- **DO THIS**
Echo the lines of the data below, from the line containing "Click the Panthers logo in Game 2" through the line containing "Action: pyautogui.click(x=1203, y=129)", inclusive, without any changes.

- **SUPPLIED INFORMATION**
»»

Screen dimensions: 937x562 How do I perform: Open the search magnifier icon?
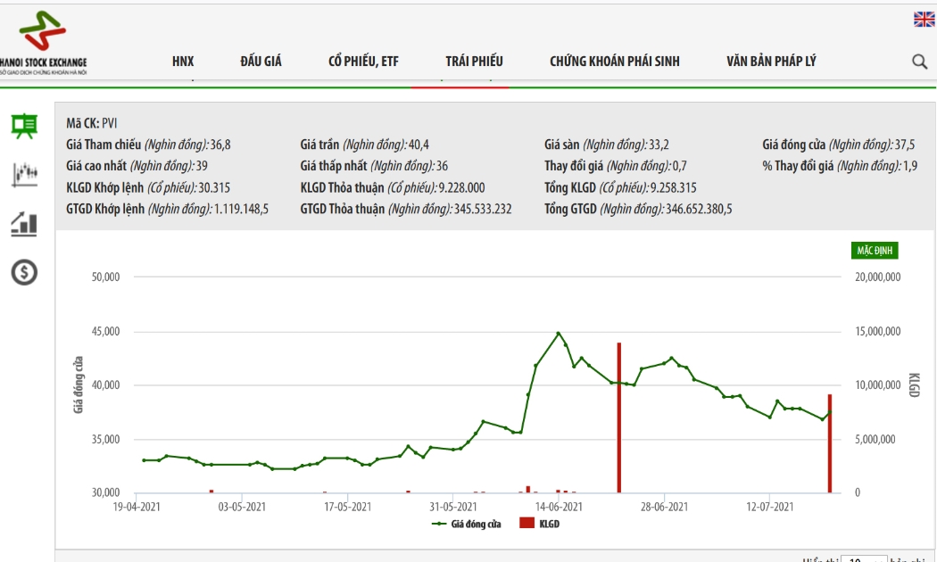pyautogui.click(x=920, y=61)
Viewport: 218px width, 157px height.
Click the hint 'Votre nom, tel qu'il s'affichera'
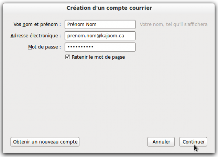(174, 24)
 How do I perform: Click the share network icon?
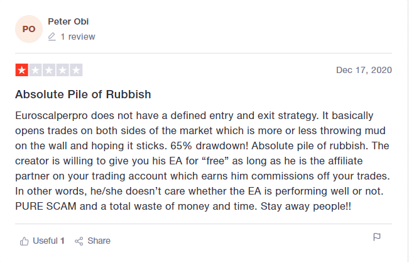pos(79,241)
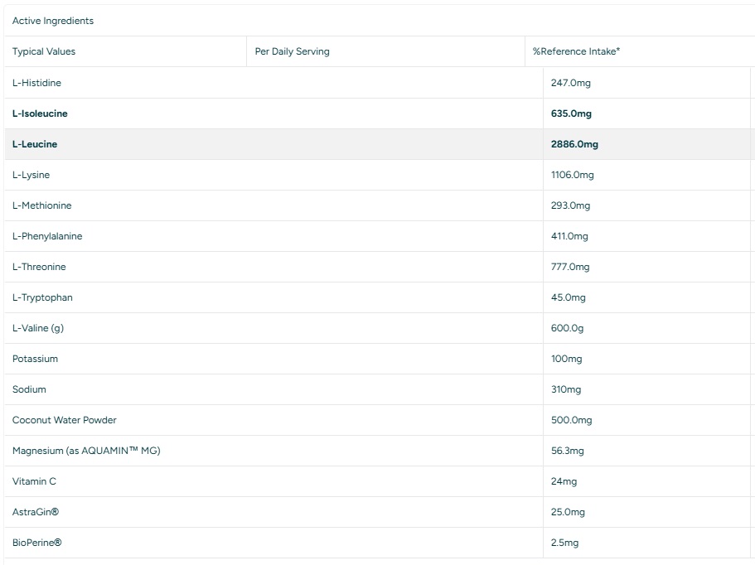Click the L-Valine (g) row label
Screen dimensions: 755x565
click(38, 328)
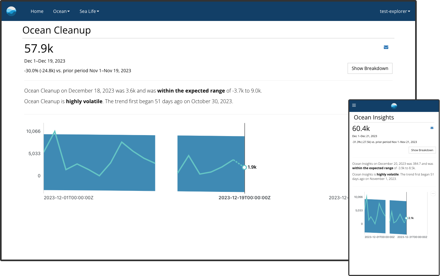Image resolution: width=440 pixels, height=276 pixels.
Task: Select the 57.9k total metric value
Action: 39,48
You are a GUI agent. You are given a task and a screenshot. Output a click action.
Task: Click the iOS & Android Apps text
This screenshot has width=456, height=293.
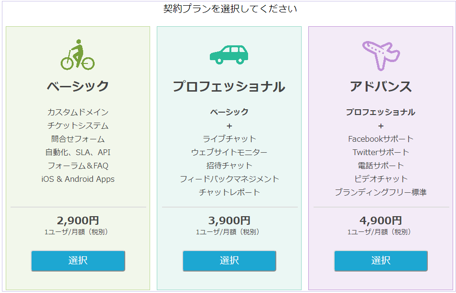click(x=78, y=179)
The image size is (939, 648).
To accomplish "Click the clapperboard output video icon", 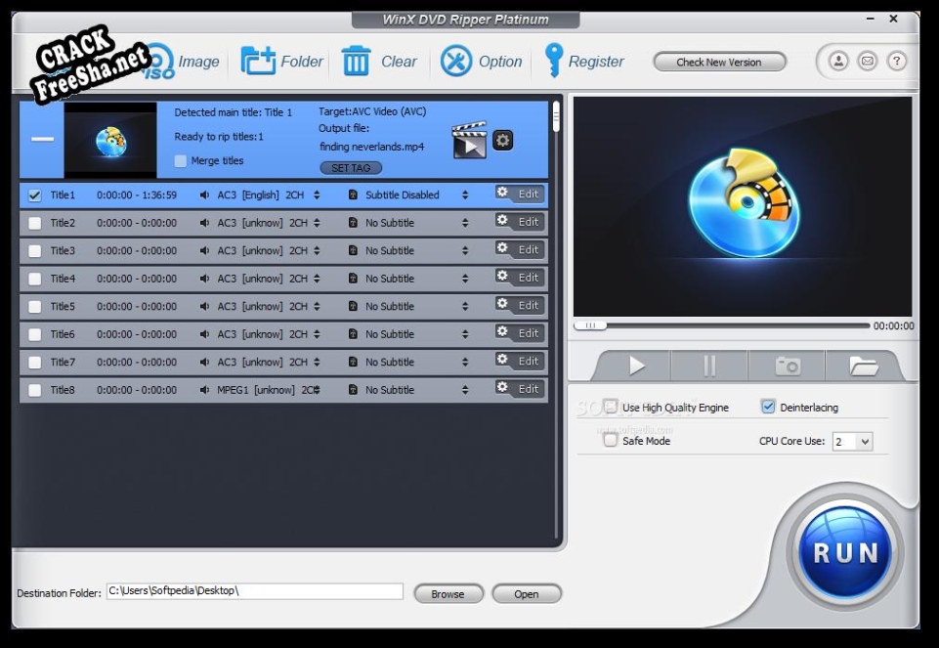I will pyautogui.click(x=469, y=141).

««
»»

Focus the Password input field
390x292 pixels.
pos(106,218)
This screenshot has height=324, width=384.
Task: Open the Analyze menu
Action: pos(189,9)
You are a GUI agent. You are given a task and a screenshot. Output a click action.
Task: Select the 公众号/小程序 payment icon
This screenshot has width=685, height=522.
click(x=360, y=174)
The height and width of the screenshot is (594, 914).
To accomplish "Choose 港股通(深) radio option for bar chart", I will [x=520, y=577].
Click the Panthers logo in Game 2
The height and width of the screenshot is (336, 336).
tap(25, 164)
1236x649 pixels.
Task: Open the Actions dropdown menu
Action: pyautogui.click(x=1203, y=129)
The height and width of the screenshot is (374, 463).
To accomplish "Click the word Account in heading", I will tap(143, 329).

««
»»

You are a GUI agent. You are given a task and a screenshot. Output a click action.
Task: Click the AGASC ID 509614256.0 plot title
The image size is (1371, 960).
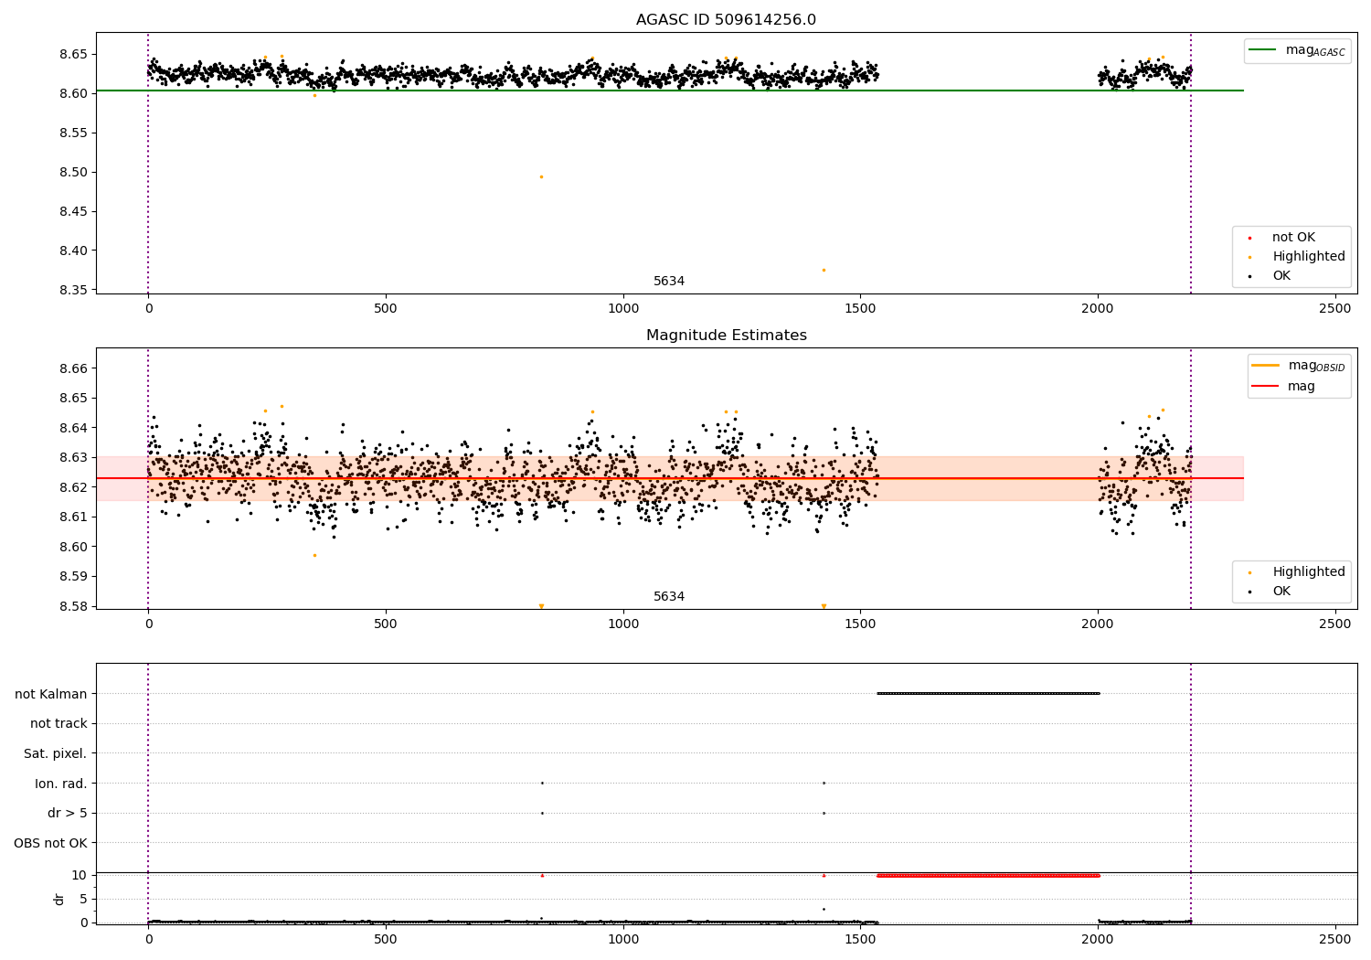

««

- **WRITTEN REPLY**
Click the Panthers logo in Game 2
The height and width of the screenshot is (336, 336).
tap(25, 164)
1236x649 pixels.
Task: Open the Actions dropdown menu
Action: pyautogui.click(x=1203, y=129)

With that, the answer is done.